El 29 de marzo de 1668 irrumpió el británico Henry Morgan con sus hombres en la Villa. Luego que los filibusteros abusaron del pueblo, encerraron a todos sus habitantes en dos iglesias, y distribuyéndose por las casas y contornos no hubo cosa de valor que se salvara a su rapacidad. Finalmente incendió el barrio de Santa Ana y se marchó el primero de abril de 1668, llevándose por botín principal quinientas vacas.

Once años después, en 1679, fue el filibustero francés Granmont, quien desembarcó por la Guanaja con unos seiscientos hombres, los que lograron llegar hasta las cercanías de la cabecera del territorio, a un lugar llamado La Matanza. En aquel sitio fueron descubiertos por un sacerdote, Francisco Garcerán, quien regresaba de un paseo por una hacienda vecina. Rápidamente se dirigió a la ciudad, gritando: “Ingleses en La Matanza”.

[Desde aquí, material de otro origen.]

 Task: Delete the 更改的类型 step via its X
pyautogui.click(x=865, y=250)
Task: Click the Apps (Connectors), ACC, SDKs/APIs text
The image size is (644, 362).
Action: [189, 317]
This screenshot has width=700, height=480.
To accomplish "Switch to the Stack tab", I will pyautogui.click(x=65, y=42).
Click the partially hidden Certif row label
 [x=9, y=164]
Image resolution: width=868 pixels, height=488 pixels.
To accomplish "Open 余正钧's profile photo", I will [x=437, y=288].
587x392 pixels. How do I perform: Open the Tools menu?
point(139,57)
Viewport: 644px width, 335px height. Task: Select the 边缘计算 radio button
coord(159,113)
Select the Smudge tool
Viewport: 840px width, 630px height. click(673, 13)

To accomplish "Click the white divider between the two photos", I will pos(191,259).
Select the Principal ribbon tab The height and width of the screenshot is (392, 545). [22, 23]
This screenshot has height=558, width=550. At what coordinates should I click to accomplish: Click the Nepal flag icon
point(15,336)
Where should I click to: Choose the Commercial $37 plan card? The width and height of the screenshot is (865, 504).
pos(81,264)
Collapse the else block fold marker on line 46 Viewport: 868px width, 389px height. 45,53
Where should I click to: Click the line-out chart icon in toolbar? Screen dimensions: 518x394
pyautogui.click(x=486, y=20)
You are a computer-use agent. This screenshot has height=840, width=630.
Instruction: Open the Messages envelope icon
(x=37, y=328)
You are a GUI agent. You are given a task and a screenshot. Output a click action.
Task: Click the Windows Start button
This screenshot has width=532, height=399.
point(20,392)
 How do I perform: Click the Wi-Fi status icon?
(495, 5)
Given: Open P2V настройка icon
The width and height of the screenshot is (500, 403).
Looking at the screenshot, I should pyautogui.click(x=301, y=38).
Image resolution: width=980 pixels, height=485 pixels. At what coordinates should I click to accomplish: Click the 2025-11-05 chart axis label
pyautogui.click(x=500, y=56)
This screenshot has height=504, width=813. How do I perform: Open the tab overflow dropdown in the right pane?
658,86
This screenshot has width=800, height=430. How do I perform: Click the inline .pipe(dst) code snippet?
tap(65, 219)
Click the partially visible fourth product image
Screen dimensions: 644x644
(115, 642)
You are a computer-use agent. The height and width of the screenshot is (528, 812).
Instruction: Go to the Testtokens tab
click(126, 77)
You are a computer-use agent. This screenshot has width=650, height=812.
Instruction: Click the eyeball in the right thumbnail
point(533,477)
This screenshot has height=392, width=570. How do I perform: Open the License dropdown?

A pesar de haber fracasado el golpe sorpresivo, entraron los invasores en el pueblo y se establecieron, unos, en la Iglesia Mayor, otros, en una casa vecina. Dispusieron partidas de fusileros y lograron aprehender algunos de los vecinos que huían, incluidas catorce mujeres entre las que se encontraban la esposa del alcalde ordinario don José Agüero y dos hermanas de don Francisco de Guevara y Zayas, prestigioso cura que había sido hasta el año anterior una especie de delegado del Arzobispo de Cuba y cura propio de la Parroquial Mayor.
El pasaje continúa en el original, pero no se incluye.